Multi-omics analyses highlight molecular differences between clinical and neuropathological diagnoses in Alzheimer's disease.

Abstract

Both clinical diagnosis and neuropathological diagnosis are commonly used in literature to categorize individuals as Alzheimer's disease (AD) or non-AD in omics analyses. Whether these diagnostic strategies result in distinct profiles of molecular abnormalities is poorly understood. Here, we analysed one of the most commonly used AD omics datasets in the literature from the Religious Orders Study and Memory and Aging Project (ROSMAP) cohort and compared the two diagnosis strategies using brain transcriptome and metabolome by grouping individuals as non-AD and AD according to clinical or neuropathological diagnosis separately. Differentially expressed genes, associated pathways related with AD hallmarks and AD-related genes showed that the categorization based on neuropathological diagnosis more accurately reflects the disease state at the molecular level than the categorization based on clinical diagnosis. We further identified consensus biomarker candidates between the two diagnosis strategies such as 5-hydroxylysine, sphingomyelin and 1-myristoyl-2-palmitoyl-GPC as metabolite biomarkers and sphingolipid metabolism as a pathway biomarker, which could be robust AD biomarkers since they are independent of diagnosis strategies.
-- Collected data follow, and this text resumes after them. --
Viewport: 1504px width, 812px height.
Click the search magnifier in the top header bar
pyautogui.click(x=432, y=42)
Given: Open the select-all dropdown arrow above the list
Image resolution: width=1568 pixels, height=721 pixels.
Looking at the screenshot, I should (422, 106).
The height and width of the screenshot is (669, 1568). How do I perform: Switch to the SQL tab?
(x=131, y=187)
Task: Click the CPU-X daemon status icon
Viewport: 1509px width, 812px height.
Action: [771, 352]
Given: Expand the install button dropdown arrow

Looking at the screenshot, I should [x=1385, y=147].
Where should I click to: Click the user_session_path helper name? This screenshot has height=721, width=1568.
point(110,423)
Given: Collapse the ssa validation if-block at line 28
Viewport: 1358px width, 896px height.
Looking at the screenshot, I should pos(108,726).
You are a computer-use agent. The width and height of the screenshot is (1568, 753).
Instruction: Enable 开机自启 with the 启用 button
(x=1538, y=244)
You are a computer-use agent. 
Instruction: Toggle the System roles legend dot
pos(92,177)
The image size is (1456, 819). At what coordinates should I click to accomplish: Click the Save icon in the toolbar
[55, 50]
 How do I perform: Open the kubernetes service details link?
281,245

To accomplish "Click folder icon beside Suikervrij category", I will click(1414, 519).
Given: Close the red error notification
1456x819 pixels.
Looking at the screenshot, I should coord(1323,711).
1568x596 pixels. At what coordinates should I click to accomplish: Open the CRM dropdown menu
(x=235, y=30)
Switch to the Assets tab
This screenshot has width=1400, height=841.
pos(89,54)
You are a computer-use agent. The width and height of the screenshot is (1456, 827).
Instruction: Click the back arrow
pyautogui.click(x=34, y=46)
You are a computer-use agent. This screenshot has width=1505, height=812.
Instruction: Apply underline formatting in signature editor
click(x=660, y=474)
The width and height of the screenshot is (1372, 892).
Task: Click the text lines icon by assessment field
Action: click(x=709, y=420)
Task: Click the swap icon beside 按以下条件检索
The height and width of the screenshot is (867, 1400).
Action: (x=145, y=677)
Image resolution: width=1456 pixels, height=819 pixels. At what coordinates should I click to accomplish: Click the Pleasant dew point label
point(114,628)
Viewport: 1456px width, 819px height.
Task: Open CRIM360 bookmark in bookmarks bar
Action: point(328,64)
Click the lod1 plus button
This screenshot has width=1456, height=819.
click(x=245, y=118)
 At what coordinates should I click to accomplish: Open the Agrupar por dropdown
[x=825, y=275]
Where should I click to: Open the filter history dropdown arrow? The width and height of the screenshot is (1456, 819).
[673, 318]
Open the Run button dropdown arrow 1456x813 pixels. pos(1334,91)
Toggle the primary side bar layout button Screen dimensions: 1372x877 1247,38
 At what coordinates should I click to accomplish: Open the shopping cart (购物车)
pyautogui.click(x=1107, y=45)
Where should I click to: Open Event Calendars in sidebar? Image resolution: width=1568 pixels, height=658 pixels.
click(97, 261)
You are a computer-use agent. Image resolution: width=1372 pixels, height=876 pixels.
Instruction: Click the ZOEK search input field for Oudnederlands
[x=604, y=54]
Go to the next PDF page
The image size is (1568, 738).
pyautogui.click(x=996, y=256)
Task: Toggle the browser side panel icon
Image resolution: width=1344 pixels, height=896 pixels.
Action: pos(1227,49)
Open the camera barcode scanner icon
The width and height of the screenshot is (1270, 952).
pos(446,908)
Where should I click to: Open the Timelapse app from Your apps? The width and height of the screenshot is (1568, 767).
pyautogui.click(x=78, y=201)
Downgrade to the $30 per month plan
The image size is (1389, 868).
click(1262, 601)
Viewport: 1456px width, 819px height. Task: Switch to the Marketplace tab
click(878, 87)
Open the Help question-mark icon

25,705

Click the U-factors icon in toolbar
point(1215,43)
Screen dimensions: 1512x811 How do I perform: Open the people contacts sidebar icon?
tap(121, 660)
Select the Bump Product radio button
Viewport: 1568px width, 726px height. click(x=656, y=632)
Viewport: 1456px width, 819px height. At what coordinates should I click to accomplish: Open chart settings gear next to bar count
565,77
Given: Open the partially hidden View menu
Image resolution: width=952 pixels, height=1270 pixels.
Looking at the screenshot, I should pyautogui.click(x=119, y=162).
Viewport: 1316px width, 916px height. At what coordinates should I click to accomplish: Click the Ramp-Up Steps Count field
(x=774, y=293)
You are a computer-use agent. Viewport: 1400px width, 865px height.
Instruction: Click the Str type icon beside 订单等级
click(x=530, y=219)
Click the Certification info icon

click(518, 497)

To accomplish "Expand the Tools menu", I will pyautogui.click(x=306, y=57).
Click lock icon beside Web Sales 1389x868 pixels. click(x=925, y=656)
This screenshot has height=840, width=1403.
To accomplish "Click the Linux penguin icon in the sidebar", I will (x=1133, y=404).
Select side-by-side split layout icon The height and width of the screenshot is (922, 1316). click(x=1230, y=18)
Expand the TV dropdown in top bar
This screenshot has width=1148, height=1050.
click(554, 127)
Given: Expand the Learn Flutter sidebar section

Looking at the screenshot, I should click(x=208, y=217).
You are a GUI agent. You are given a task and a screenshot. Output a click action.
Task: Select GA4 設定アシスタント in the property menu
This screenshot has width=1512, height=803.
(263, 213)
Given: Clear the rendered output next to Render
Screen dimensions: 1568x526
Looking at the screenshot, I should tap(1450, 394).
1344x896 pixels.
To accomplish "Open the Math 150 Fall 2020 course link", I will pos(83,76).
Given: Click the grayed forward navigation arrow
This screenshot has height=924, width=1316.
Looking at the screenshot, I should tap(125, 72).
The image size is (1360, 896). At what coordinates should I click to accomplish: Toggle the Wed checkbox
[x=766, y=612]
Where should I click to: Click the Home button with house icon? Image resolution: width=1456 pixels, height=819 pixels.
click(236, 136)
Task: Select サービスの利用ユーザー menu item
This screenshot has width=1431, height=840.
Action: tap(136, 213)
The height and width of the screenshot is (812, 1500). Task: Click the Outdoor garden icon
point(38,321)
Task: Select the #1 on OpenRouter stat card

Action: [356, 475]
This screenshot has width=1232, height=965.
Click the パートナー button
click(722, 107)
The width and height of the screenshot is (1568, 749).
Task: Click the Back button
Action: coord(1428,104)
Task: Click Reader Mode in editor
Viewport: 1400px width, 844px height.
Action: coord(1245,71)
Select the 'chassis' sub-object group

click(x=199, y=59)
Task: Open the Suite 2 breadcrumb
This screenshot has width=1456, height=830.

We also used consensus AD and consensus non-AD individuals between the two diagnostic strategies to train a machine-learning based model, which we used to classify the individuals who were cognitively normal but diagnosed as AD based on neuropathological diagnosis (asymptomatic AD individuals). The majority of these individuals were classified as consensus AD patients for both omics data types. Our study provides a detailed characterization of both diagnostic strategies in terms of the association of the corresponding multi-omics profiles with AD.